Date: 	Mon, 31 Aug 1998 22:51:58 -0400
Reply-To: Jeffrey Hutzelman <jhutz+@cmu.edu>
From: Jeffrey Hutzelman <jhutz+@CMU.EDU>
To: BUGTRAQ@NETSPACE.ORG
In-Reply-To:  <Pine.LNX.3.95.980831155859.11083Y-100000@fembot.factory.tc>

> Another, separate problem is the issue of arbitrary drift caused by
> console messages.  It is my understanding that some unices turn off all
> interrupts when dumping messages to the console and as such can cause the
> timer to miss a beat.  Such is the reason for timed and many other
> collaborative clock management daemons.
>
> I would propose a more subtle mechanism where the system could be told to
> gain or lose a certain number of seconds, but with an inbuilt maximum rate
> of change (say one second every minute). This would allow for gradual
> corrections that are arbitrary on top of a system for guarding against
> constant drift.  "I need to make up 13 seconds." -> timetrim( 13 ).

-------

COMPLETE THE FOLLOWING
[1] In the clock-drift email, what maximum rate of change is given as an example for gradual time corrections?
[2] Pick up the clock-drift email right after its final quoted line and keep writing it.
The data that comes next has no connection to the clock-drift email.

ENTRIES SUPPLIED
-------

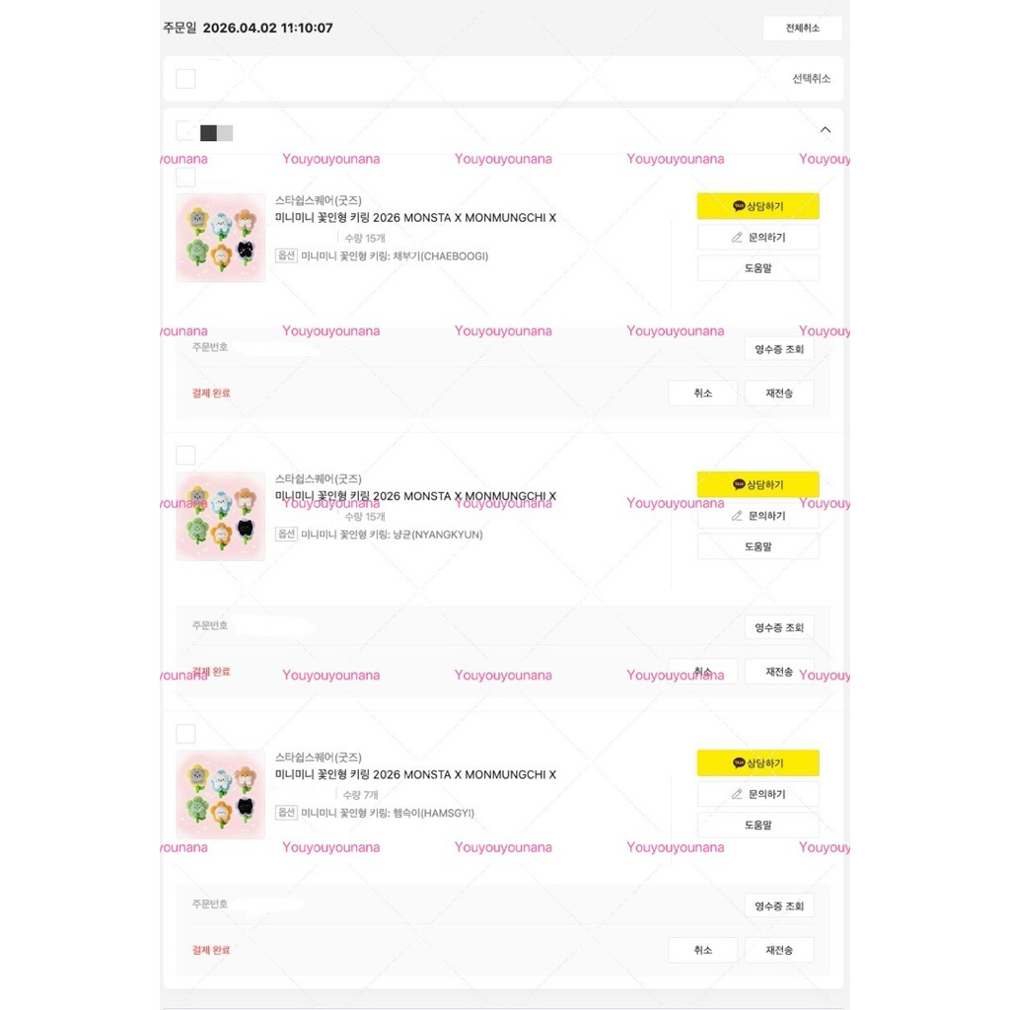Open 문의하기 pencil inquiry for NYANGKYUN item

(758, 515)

-------

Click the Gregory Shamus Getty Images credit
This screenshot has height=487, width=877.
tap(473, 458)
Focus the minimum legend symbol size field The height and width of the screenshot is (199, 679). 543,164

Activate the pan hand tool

-------

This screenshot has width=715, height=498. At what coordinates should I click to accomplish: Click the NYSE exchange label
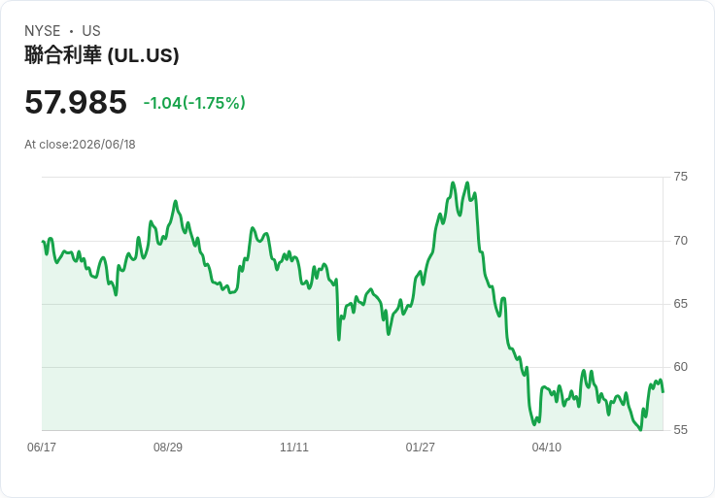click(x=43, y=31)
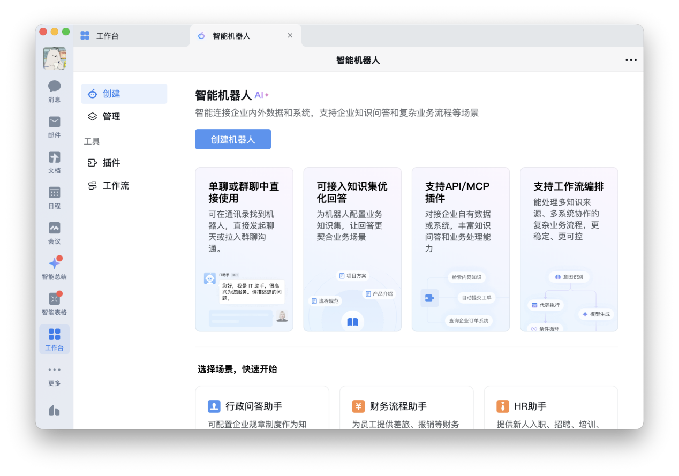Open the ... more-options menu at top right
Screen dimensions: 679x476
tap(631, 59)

-------

ANSWERS TO EACH TASK
[1] One second every minute.

[2]
>
> This could all be layered on top of the existing Linux adjtimex however I
> don't know what the limits of it are (i.e. could you make a system gain an
> hour every second).  You would also need some method for re-setting the
> time adjustment back to the 'no adjustment' adjustment when the desired
> change has been made.

Before you reinvent the wheel or try to change any kernel interfaces
related to time synchronization, I'd suggest you take a look at
http://www.eecis.udel.edu/~ntp, which includes a complete description
of the Internet-standard Network Time Protocol and how it works, including
a reference implementation.  This is perhaps the single most important
program that actually _uses_ those interfaces, and it uses them to do
fairly complex corrections that allow the time to be readjusted while
still being monotonically increasing.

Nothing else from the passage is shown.